▶ _Work task_
Starting at the line that contains "Viewport: 657px width, 397px", print each line exactly through the end of the listing. Skip any pictures and add nothing.

▶ _Source records_
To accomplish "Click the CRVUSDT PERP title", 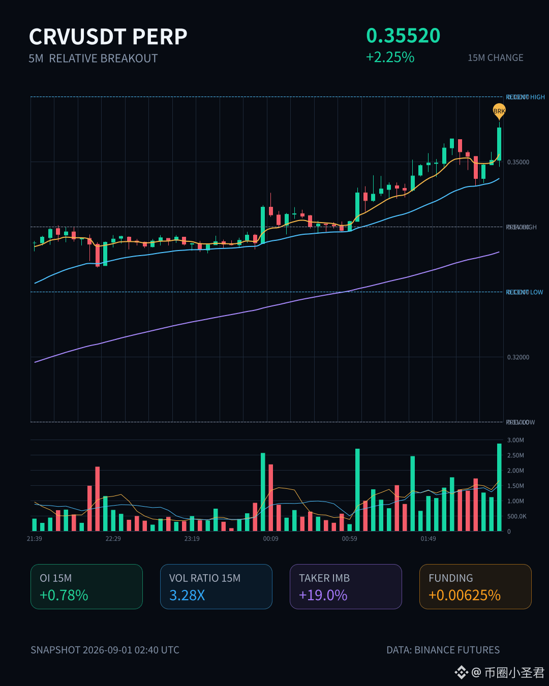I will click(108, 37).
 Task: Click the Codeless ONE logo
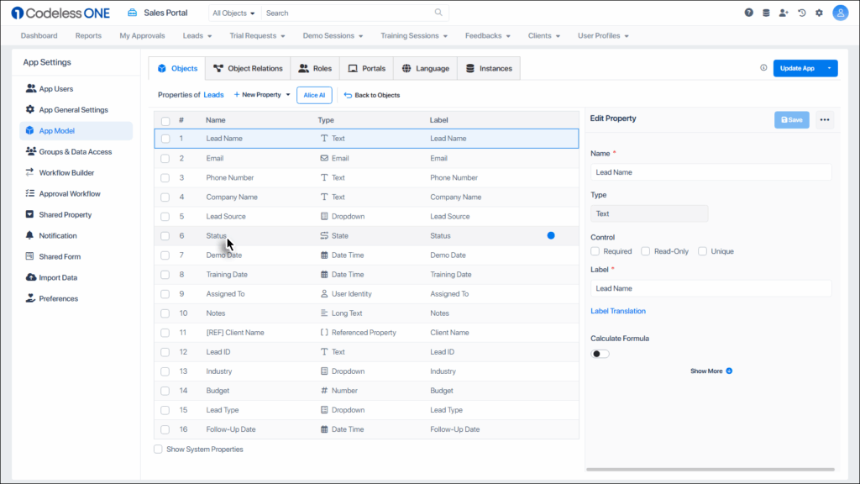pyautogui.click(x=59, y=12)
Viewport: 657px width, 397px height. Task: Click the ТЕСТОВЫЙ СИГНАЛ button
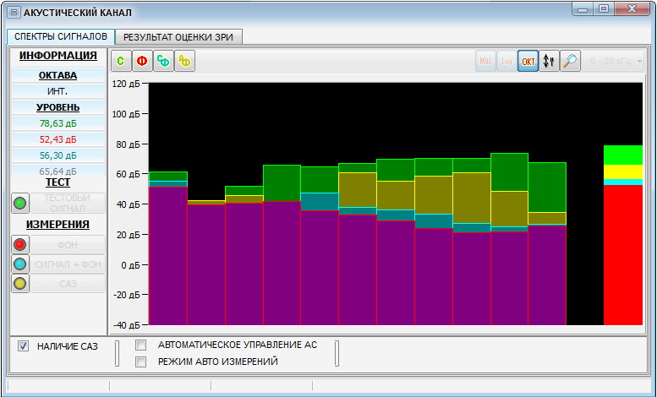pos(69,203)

▶ _Result for this task_
Viewport: 657px width, 397px height. Task: Click the ТЕСТОВЫЙ СИГНАЛ button
pos(69,203)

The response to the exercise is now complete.